Why are PTH-analog peptides limited to about two years?
The anabolic window is finite, and the historical rat-osteosarcoma finding originally capped cumulative use. Abaloparatide's label still recommends roughly two years of cumulative PTH-analog exposure, combined across teriparatide and abaloparatide. Teriparatide's hard two-year lifetime cap was actually removed by the FDA in November 2020 after fifteen years of surveillance showed no excess osteosarcoma, but anabolics are still typically used time-limited. Critically, the anabolic effect wanes after discontinuation, and bone-mineral-density gains are lost unless an antiresorptive such as alendronate or denosumab follows. This build-then-lock sequence, validated in the ACTIVExtend and PaTH extension studies, is why courses are finite rather than permanent.
Is salmon calcitonin still recommended for osteoporosis?
Largely no. Salmon calcitonin's osteoporosis story reversed over time. The PROOF study reported roughly 36 percent fewer vertebral fractures at 200 IU intranasal, but it had high dropout, an inconsistent dose-response, and no non-vertebral or hip fracture benefit, so the data are considered weak. In March 2014 the FDA revised all salmon-calcitonin labels to state that meta-analyses suggest an increased malignancy risk, restricted the indication to patients for whom alternatives are unsuitable, and added that fracture-reduction efficacy has not been demonstrated. It retains a narrow role only for short-term analgesia in acute painful vertebral fracture, not for long-term bone-density maintenance.
Do BPC-157 and other grey-market peptides build bone density?
There is no human evidence that they do. Grey-market bone peptides such as BPC-157, TB-500, GHK-Cu, MOTS-c, and the GH secretagogues (CJC-1295, ipamorelin, sermorelin, MK-677) have no human randomized controlled trials showing they reduce fracture risk or increase bone density in osteoporosis. Their bone-relevant data are preclinical, from rodent fracture-callus or tendon models, or purely anecdotal marketing claims. None is FDA-approved for any bone indication. Extrapolating rodent healing to human osteoporosis is not evidence, and most GH secretagogues are also on the WADA prohibited list. Any build-bone-with-peptides sales pitch involving these compounds should be treated as unproven.
Do PTH peptides also reduce hip fractures?
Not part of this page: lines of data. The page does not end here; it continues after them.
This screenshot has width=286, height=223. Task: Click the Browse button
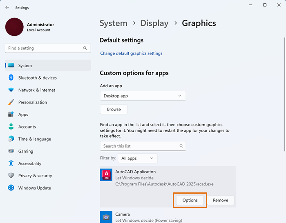[x=114, y=109]
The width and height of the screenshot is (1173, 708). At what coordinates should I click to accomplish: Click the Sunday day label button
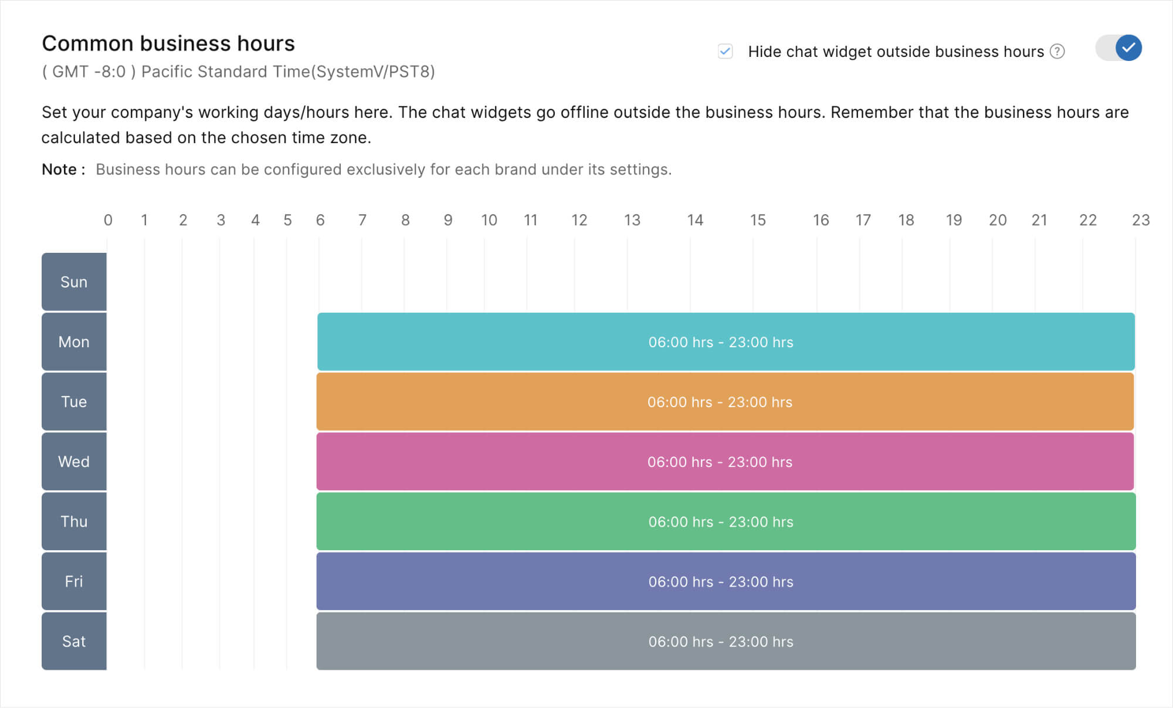74,281
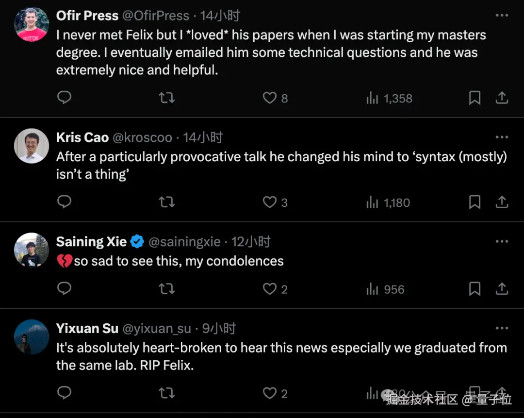Screen dimensions: 524x418
Task: Share Saining Xie's tweet
Action: tap(502, 289)
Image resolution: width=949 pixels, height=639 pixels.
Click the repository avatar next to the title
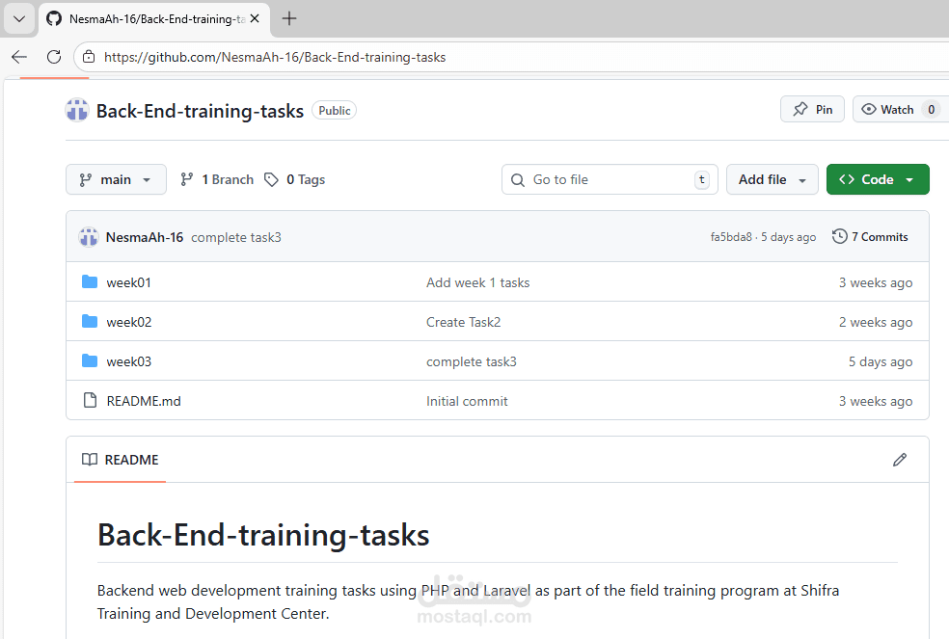coord(76,110)
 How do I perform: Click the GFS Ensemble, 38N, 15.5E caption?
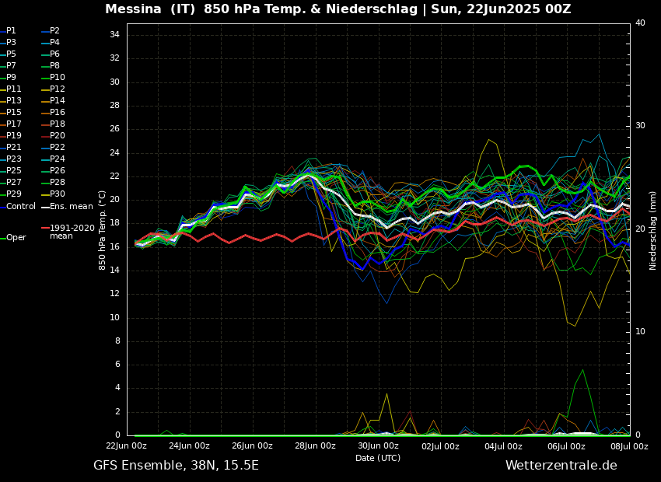(x=176, y=466)
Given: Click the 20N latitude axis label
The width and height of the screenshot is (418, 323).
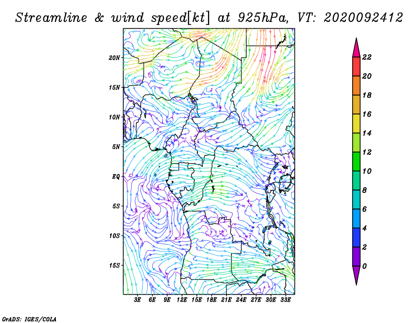Looking at the screenshot, I should (114, 58).
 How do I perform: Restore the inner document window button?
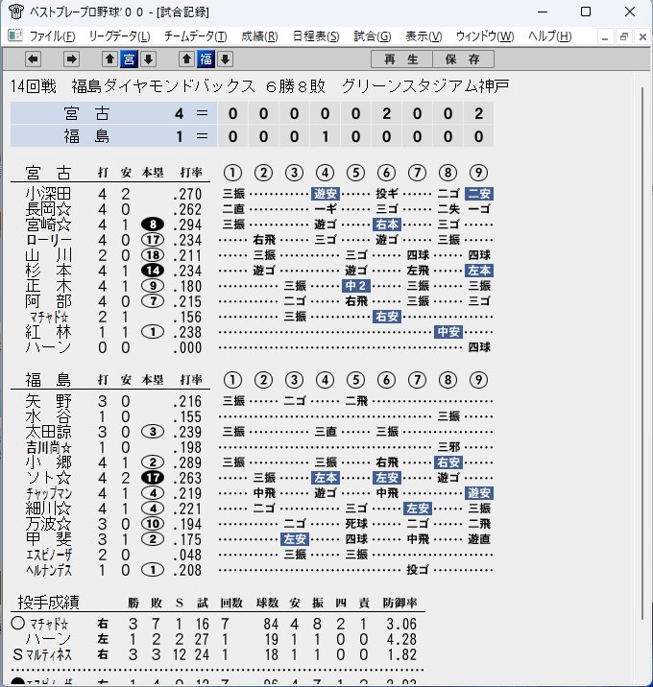(x=623, y=36)
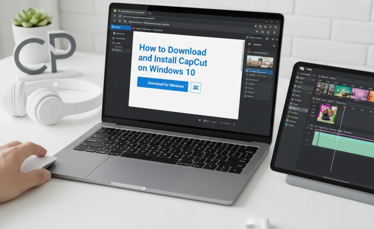Expand the first chevron row in the right panel list
This screenshot has height=229, width=374.
[270, 77]
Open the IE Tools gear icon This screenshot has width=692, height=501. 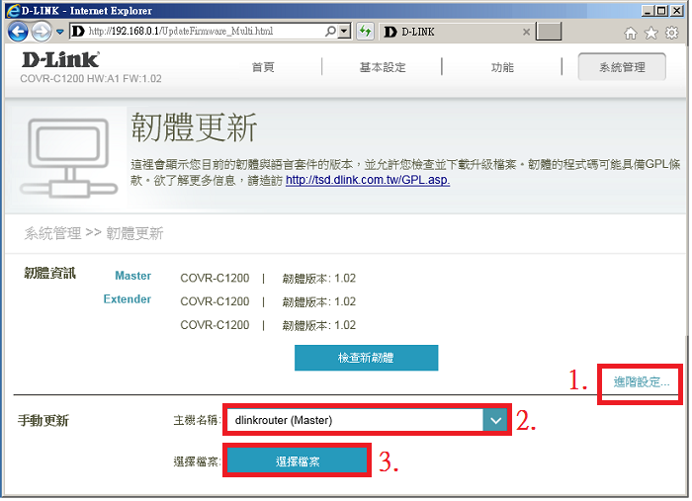tap(671, 33)
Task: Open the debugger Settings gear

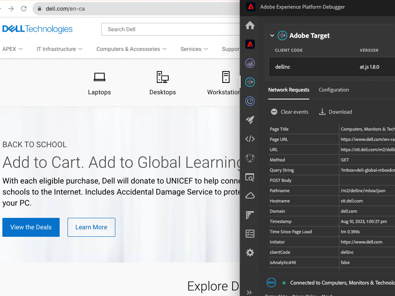Action: (250, 252)
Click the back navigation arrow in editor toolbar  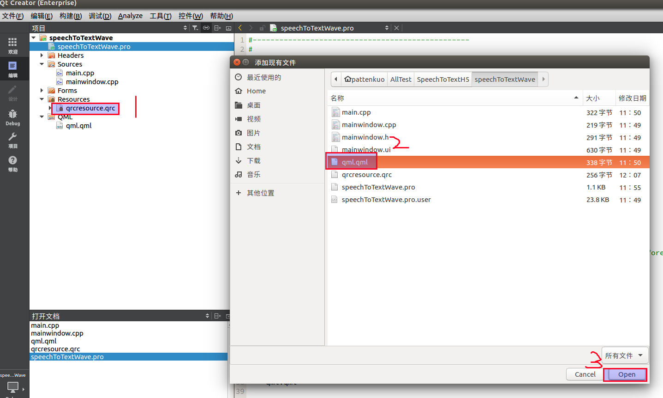(x=239, y=28)
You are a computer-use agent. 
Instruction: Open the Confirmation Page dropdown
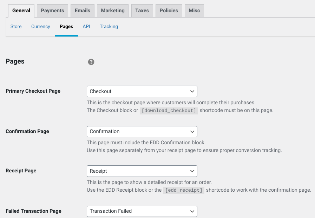142,131
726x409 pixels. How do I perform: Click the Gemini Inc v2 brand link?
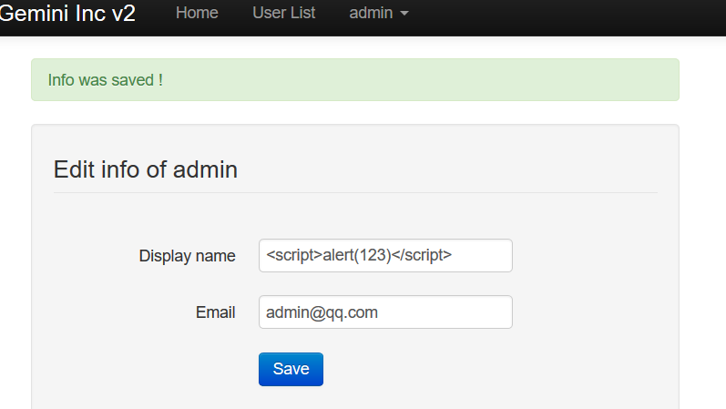click(67, 14)
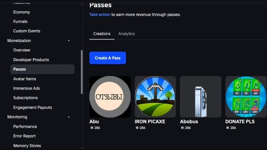The image size is (267, 150).
Task: Open the Error Report page
Action: tap(25, 136)
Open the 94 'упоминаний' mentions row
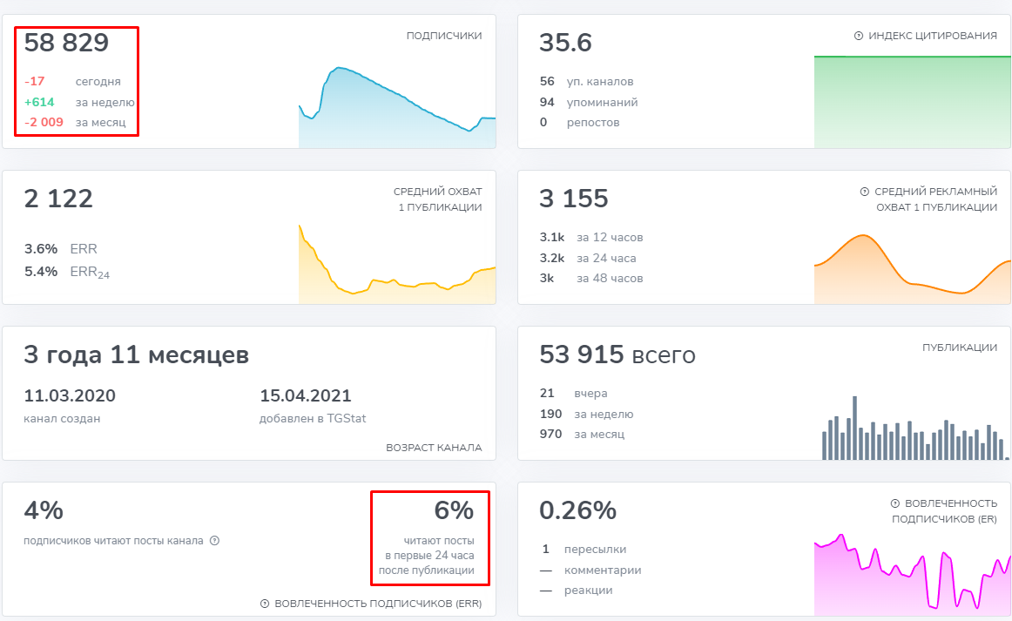The image size is (1012, 621). [589, 102]
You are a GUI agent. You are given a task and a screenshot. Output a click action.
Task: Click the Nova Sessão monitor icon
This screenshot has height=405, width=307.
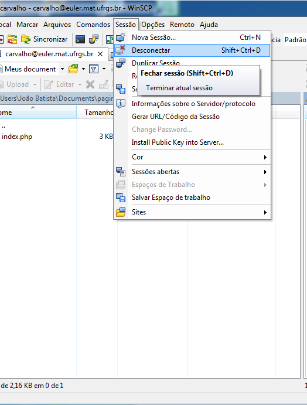[x=121, y=38]
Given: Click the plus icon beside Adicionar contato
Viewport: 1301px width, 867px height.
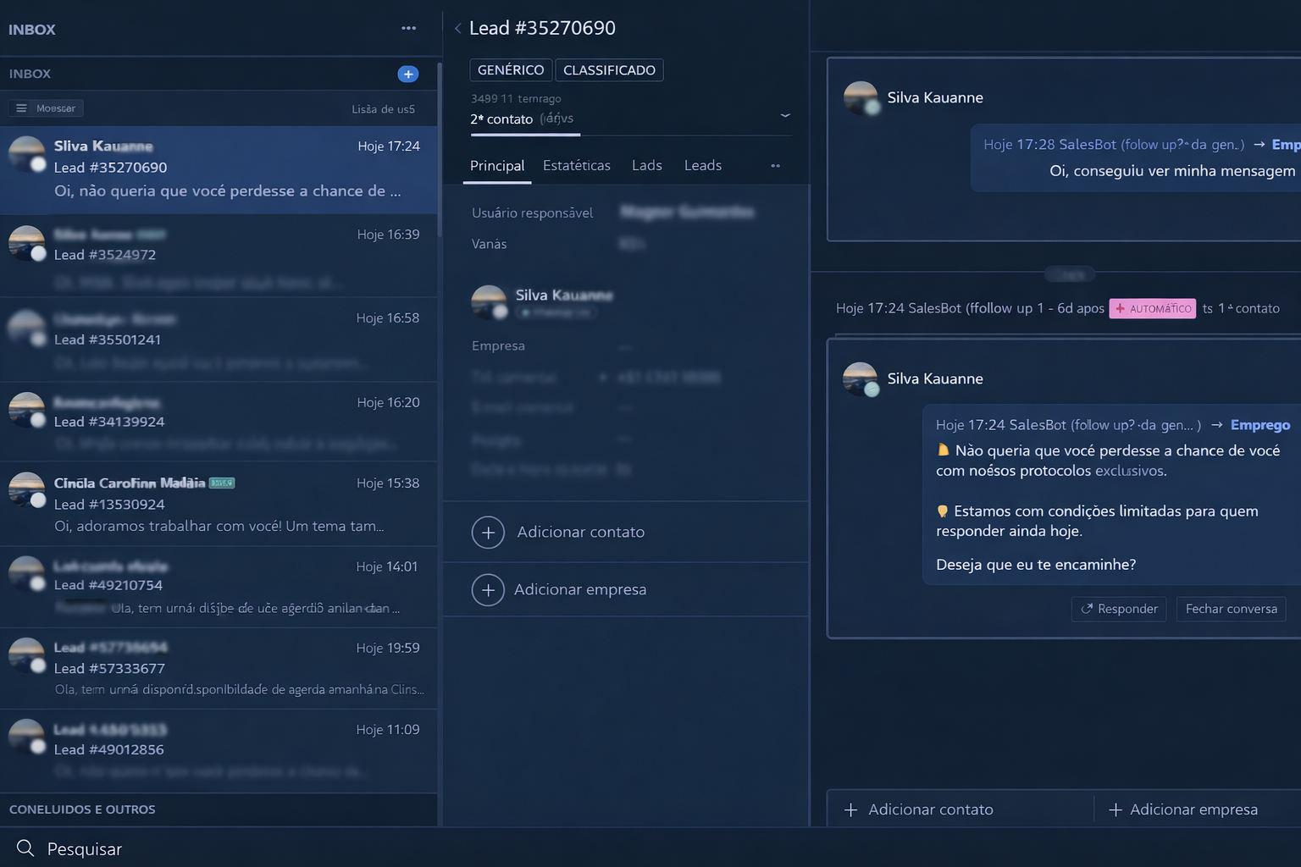Looking at the screenshot, I should click(x=488, y=532).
The strongest and most consistent benefit of the PTH-receptor anabolics is for vertebral fractures, along with overall clinical and non-vertebral fractures. Hip-fracture-specific reduction is less firmly established, because the pivotal trials were not powered for hip endpoints. Among the anabolics, the clearest non-vertebral fracture benefit belongs to abaloparatide, as shown in the ACTIVE trial and supported by network meta-analysis. So while these peptides substantially cut vertebral and overall fracture risk, patients and clinicians should not assume a proven, dedicated hip-fracture reduction from the pivotal data. Fracture-risk profile and site should factor into individualized therapy decisions with a clinician.